[Collected data entries]
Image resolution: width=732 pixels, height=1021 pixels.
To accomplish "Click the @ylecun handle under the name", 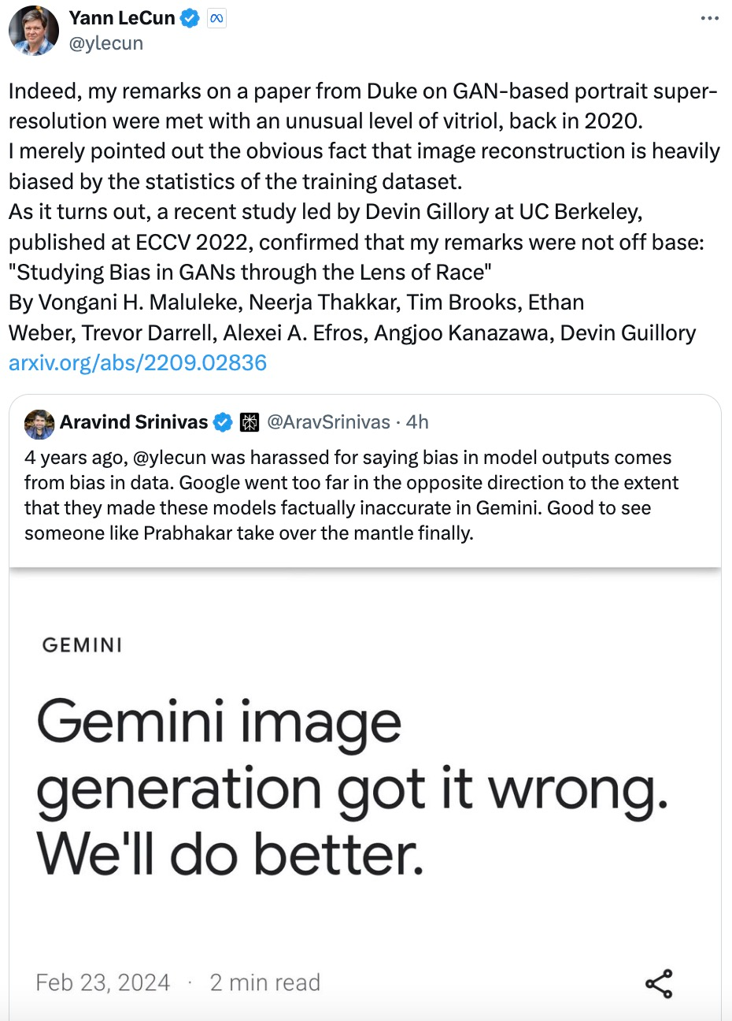I will tap(105, 43).
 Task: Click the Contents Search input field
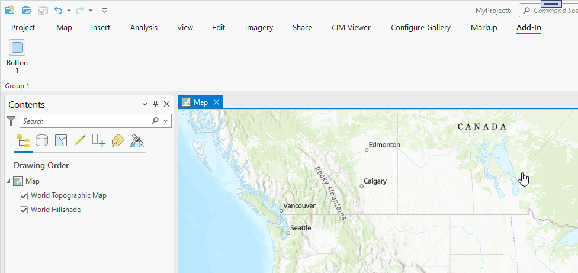(x=86, y=121)
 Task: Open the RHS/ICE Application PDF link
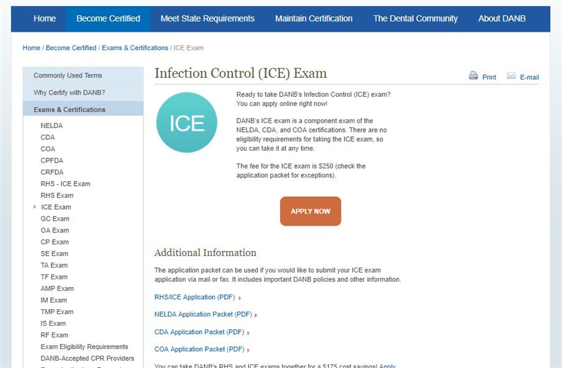[x=196, y=297]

*DIRECTIONS FOR THIS TASK*.
Exact copy required, pictures excluded: the lines from the one holding "Task: Click the Contents Search input field" through the last line of the data, both ends included.

*ANSWER TO THE PROBLEM*.
 Task: Click the Contents Search input field
(x=86, y=121)
 Task: Open the RHS/ICE Application PDF link
[x=196, y=297]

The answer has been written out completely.